Palestinians in the West Bank Respond to Trump’s Pressure With Defiance
A Palestinian girl peeks out of a car window after receiving UNRWA food aid in a refugee camp north of Jabalia, Gaza Strip, Sept. 4, 2018 (Photo by Wissam Nassar for DPA via AP Images).

RAMALLAH—“We lose Trump’s money, but we preserve our dignity,” Ahmed, 19, told me at Qalandia refugee camp near Ramallah when I asked him how he felt about President Donald Trump’s recent decision to halt all U.S. funding to UNRWA, the United Nations agency that provides food, education and health care to the more than 5 million Palestinian refugees in the West Bank, Gaza, Jordan, Syria and Lebanon. Created in 1949, UNRWA has been a lifeline for Palestinians who fled or were expelled from their homes during the 1948 and 1967 wars with Israel. Last year, the United States provided about a third of its $1.1 billion budget.

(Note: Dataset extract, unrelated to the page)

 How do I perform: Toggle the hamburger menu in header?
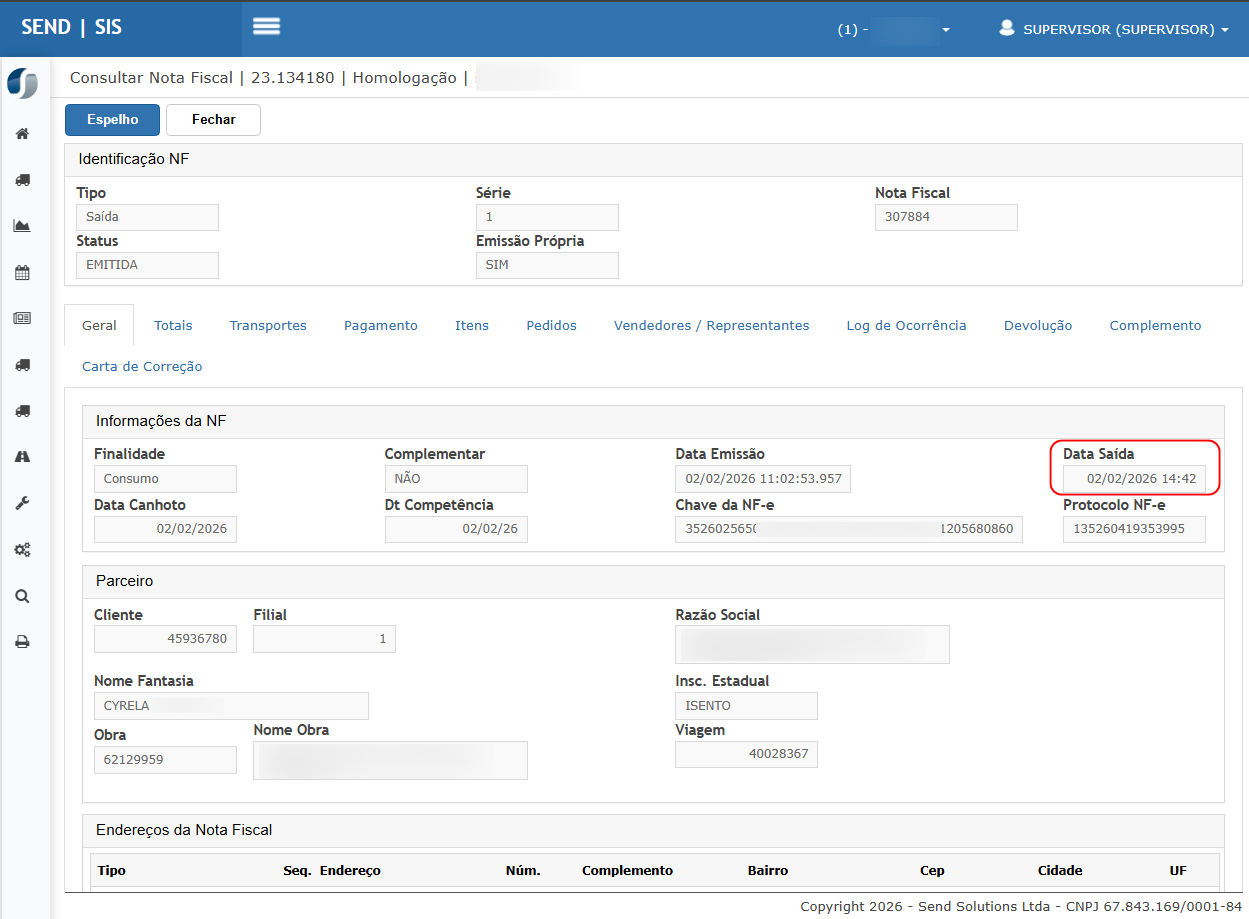266,27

While some Palestinian officials have been raising the alarm about what they call Trump’s “war against the Palestinians,” Ahmed and others in the West Bank say the unprecedented cut of American funding—both to UNRWA and to the Palestinian Authority—could be a kind of blessing in disguise, if it forces a change in the status quo governing how the Palestinian Authority works with Israel. Many Palestinians in the West Bank, as I found on a trip there earlier this month, are responding to Trump’s decisions with defiance rather than surrender.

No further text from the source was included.